# What the task requires
In the thread on Hornby Elink DCC control below:
1. Which DCC system did broox set up?
2. With Elink, what controls the trains?
3. About how much did broox's second wireless controller cost with the receiver/transmitter?

===== Document

# Hornby Elink DCC control



## FarmerJim (Apr 17, 2014)

Has anyone seen, used, tried to set up Hornby's new Elink DCC Controller?


----------



## broox (Apr 13, 2012)

I don't have any experience with the Hornby But I have set up a digitrax Zephyr, So I might be able to help a little in person if you get really stumped! I'm sure most of the basics are interchangable. wiring definitely. and maybe the way the unit handles the cv addresses and stuff.
Also I have one of these programming track booster thingo's if needed. http://www.soundtraxx.com/access/ptb100.php

I was actually considering a similar hornby DCC controller, can't remember the exact model. It was second hand for an ok price... But I ended up going digitrax zephyr ( My sister was in the states when i was looking, so saved some freight). It was a bit more pricey (~$500 from memory), but more expandable. ended up getting a second wireless controller (~$250 with the receiver/transmitter). Its pretty good, especially for the kids.

I'm chuffed with it. although I don't use it as much as I should


----------



## FarmerJim (Apr 17, 2014)

Thanks for reply on elink. Elink is very different. To get it working you load software and your trains are controlled by a PC. No cabling initially and there is just one controller, much like dc. So it is quite different to most other dcc systems. But yeah it reads loco cv's which I am having trouble getting it to do and there are other oddities which I cannot work out.


----------



## FarmerJim (Apr 17, 2014)

Then again you are in Adelaide. Are you going to the annual R ail show this weekend?


----------



## broox (Apr 13, 2012)

wow, sounds like a cool system.

Yeah I plan to be at the show for a look around. not sure what day tho, are you heading in? what day?


----------



## FarmerJim (Apr 17, 2014)

Yeah I am going. Not sure yet what day. Prob Sunday and Monday


----------



## broox (Apr 13, 2012)

cool man, might catch ya there!


----------



## FarmerJim (Apr 17, 2014)

Need to know how to. Make contact tho Broox. I don't know if you can send Personal Messages on this forum?


----------



## DonR (Oct 18, 2012)

==========
===== Supplied data

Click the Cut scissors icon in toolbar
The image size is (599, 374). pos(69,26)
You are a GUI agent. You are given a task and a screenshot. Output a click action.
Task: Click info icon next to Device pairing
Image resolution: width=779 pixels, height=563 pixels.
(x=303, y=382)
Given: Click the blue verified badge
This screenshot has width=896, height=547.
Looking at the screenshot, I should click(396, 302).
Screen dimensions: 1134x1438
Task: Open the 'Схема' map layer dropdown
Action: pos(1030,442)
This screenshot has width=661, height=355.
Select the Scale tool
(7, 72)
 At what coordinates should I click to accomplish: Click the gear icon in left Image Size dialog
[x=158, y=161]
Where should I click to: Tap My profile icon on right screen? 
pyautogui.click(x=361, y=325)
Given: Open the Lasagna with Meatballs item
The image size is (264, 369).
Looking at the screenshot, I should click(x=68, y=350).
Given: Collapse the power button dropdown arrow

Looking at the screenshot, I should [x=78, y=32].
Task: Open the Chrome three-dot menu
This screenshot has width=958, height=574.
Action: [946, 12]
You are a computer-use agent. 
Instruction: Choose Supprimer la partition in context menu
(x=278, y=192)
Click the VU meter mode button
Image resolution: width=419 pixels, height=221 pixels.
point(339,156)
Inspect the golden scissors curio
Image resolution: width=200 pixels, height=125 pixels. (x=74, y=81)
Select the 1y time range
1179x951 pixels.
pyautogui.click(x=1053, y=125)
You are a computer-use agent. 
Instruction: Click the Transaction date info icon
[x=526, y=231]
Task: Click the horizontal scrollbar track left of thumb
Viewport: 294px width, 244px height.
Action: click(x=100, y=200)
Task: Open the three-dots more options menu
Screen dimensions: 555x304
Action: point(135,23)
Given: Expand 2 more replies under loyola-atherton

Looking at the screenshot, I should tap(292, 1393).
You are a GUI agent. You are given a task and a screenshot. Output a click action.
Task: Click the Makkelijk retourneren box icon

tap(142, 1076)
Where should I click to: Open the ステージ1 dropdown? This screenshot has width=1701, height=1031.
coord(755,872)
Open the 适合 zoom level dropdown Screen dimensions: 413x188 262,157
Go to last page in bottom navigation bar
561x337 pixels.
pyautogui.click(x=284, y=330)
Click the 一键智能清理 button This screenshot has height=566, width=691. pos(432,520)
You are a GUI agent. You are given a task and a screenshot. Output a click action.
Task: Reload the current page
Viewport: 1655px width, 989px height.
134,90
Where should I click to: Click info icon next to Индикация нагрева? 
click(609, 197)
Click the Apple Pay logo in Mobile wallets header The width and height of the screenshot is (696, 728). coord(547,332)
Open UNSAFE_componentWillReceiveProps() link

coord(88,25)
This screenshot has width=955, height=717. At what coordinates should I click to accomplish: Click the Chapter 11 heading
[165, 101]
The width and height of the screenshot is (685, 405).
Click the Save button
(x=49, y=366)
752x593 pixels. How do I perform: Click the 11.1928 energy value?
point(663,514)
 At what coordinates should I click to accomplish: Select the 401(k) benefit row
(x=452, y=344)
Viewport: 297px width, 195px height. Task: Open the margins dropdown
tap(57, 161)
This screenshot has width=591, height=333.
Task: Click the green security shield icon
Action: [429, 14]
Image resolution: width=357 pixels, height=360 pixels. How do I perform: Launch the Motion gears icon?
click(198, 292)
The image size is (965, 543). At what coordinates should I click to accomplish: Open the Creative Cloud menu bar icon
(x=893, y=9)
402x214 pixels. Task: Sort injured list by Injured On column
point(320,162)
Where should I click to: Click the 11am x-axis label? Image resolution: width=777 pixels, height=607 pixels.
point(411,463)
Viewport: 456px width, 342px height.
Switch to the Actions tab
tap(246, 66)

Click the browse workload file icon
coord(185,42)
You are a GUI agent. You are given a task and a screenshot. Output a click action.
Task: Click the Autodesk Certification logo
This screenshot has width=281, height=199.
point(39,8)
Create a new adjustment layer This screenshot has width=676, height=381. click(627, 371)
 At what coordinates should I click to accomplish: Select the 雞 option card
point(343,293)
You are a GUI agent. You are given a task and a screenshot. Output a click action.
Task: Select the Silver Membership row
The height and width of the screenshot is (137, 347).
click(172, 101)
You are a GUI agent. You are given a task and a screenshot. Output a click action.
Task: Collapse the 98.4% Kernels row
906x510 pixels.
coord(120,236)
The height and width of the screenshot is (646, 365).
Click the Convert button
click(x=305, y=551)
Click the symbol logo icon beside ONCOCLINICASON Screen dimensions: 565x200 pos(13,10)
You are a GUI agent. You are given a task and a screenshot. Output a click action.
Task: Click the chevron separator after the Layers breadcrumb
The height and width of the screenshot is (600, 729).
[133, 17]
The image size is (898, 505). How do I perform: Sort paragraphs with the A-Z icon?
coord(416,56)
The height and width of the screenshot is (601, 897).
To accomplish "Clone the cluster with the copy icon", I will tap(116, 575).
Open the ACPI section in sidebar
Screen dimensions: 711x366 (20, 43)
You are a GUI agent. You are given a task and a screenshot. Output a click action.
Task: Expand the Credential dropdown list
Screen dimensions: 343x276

==========

# Task response
1. A Digitrax Zephyr.
2. A PC.
3. About $250.